Anonymous Vs. Attributed: Cluster Analysis of Tolstovskii Sbornik Texts and Its Interpretation in Terms of Cultural Heritage

Lexico-semantic dominants, markers that distinguish the texts of medieval anthologies from each other. Analysis of the statistical distance between anonymous and author's texts. Differences between the anonymous Word of Wisdom and K. Turovsky's sermon.

The presented pronouns convergence supposes to contradict the union of subclusters shown on the dendrogram in Figure 7. The distribution of pronouns in «The Life of Basil the Great» is closer to that in the apocryphal «The Abgar Legend» than in the anonymous «Parable of Wisdom»: 9 and 7 units, respectively. This contradiction is even more tangible when juxtaposing Life_Bas with the anonymous «Legend of Aphroditian»: there are 12 matches, although the texts belong to different subclusters.

We should also note that between Life_Bas and Aphr, there are more similarities concerning nouns and verbs, while there are no similarities among adjectives. Cf. (Table 11).

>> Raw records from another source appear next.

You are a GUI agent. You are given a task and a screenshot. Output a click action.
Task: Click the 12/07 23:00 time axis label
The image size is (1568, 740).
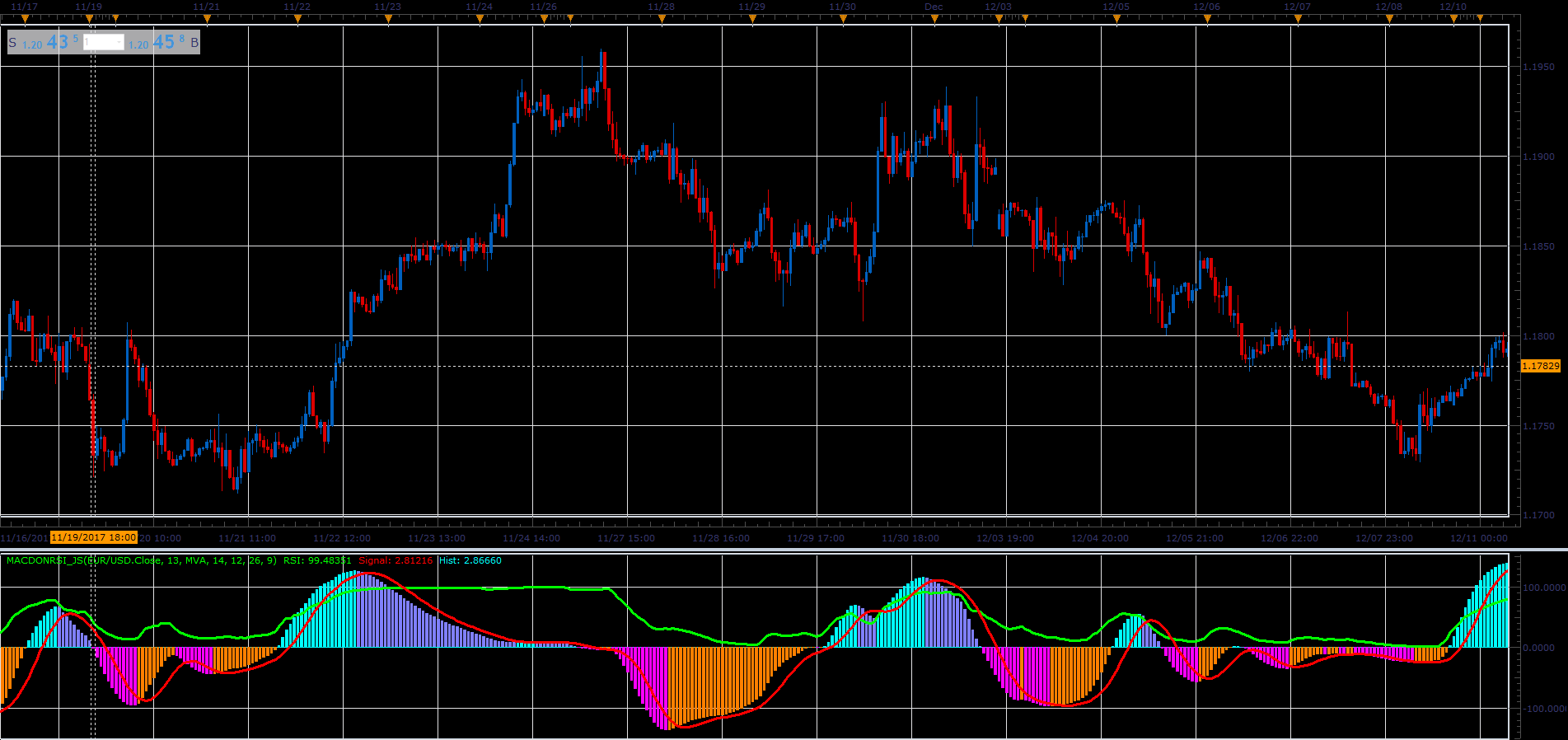pyautogui.click(x=1384, y=538)
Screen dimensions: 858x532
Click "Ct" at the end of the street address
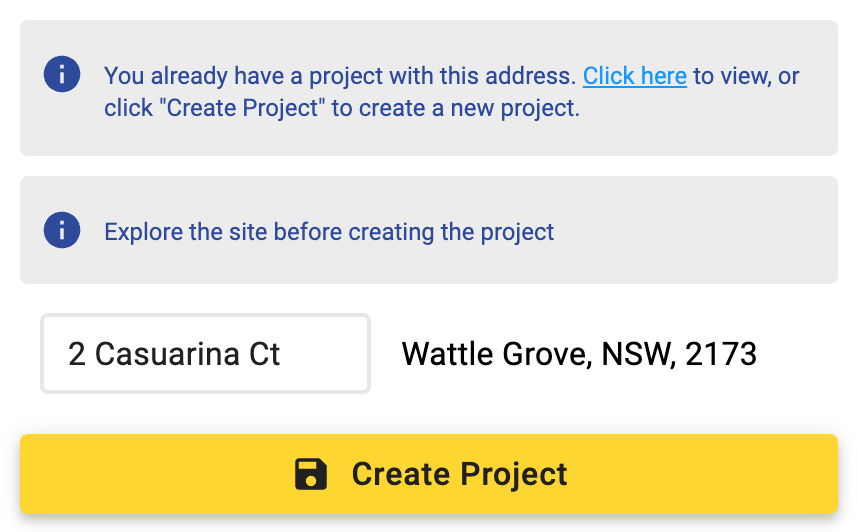(265, 354)
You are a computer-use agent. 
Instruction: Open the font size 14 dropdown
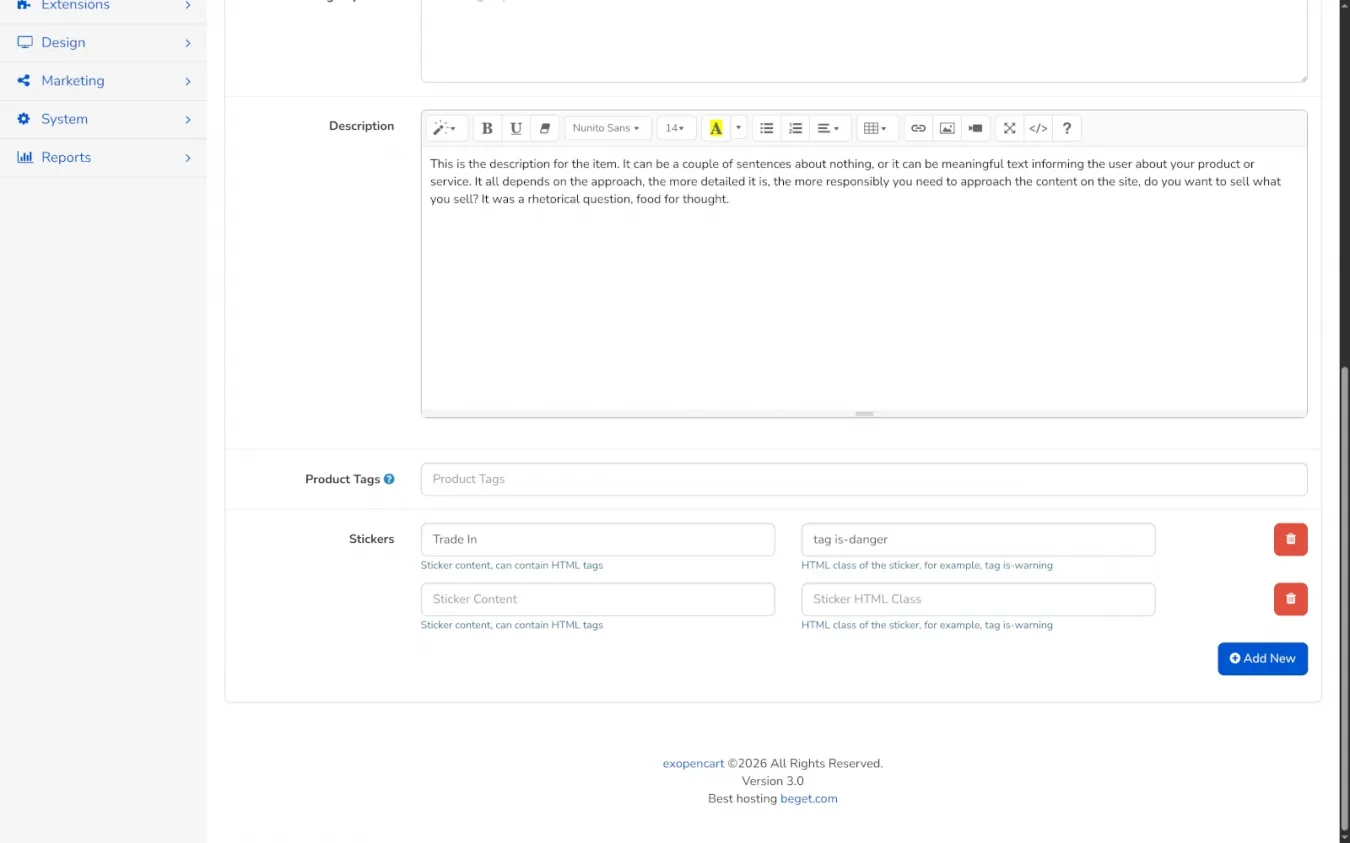click(676, 128)
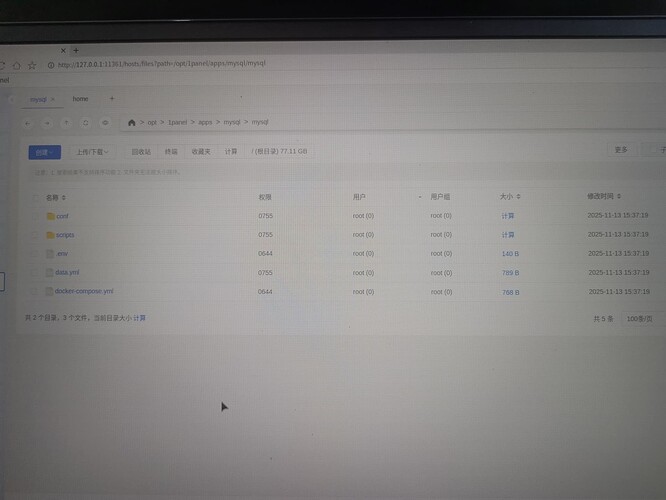Add a new file manager tab with plus

112,99
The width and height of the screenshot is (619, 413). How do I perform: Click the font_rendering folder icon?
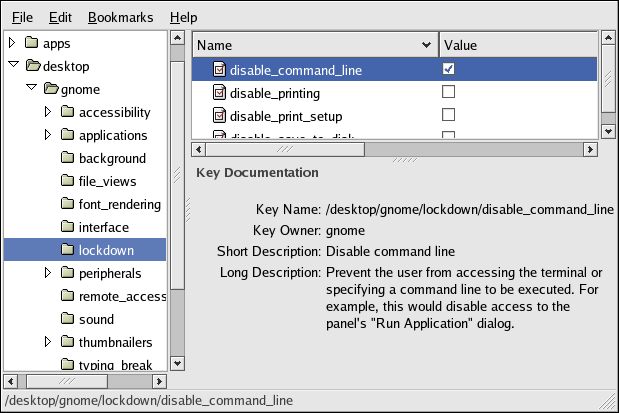[x=68, y=204]
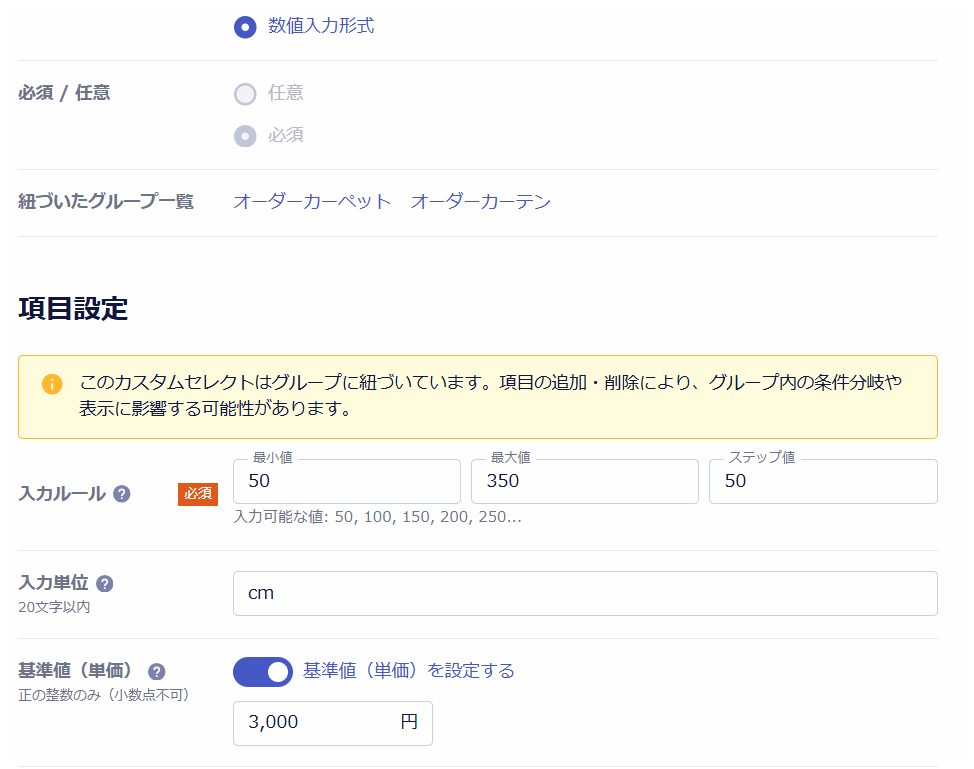Click the 数値入力形式 label text
Screen dimensions: 974x769
tap(321, 26)
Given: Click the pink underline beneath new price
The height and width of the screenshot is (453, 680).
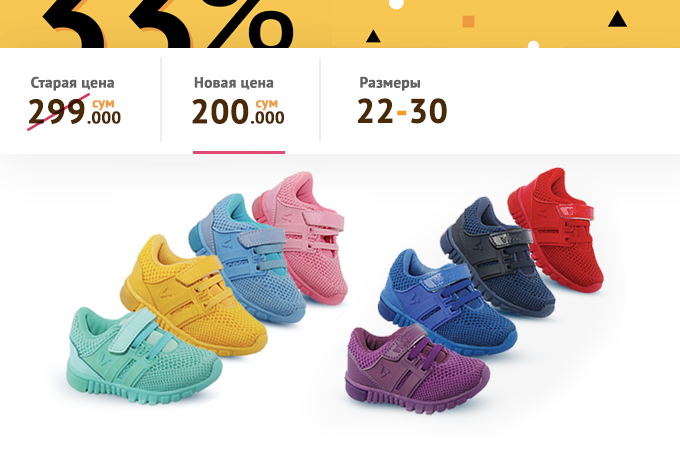Looking at the screenshot, I should click(x=239, y=152).
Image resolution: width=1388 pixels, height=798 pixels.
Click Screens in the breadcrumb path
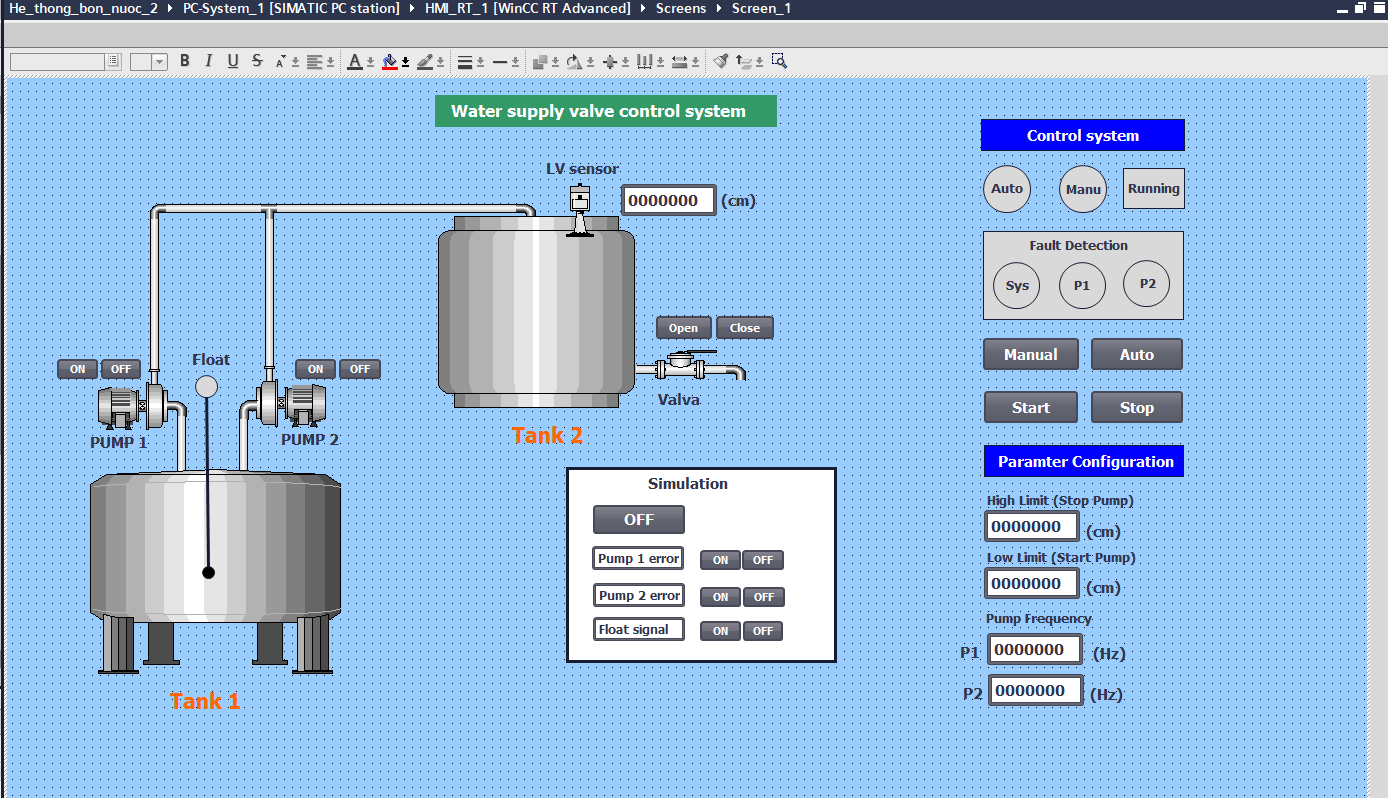pyautogui.click(x=680, y=8)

This contradiction certainly can be smoothed out by the greater proximity of the rank values of the matching tokens. Thus, it reveals the specifics of the quantitative measurement of the texts' convergence and divergence based on the rank status of corresponding tokens. Another explanation for this contradiction could be the greater proximity of Life_Bas and An_Wisd, considering function words: prepositions, conjunctions, and particles. Their comparison, however, gives the opposite result again. Cf. (Table 12).

Here again, the similarities between Life_ Bas and Abg prevail: the convergence between An_Wisd and Life_Bas is 11 units, and between Life_Bas and Abg - 15 units.


The linguistic analysis of the convergence and divergence in Tolstovskii Sbornik texts as a whole confirmed the effectiveness of the statistical methods applied. The statistical analysis made it possible to identify several thematic keys crucial for Cyril of Turov's homilies, as well as to establish the significance of the role deixis and the diverse use of other types of pronouns for his preaching discourse. The great importance of role deixis in Cyril of Turov's homilies creates the basis for evaluation of the dramaturgical mode involvement in other texts. Besides, it is an essential indicator of the original preaching discourse.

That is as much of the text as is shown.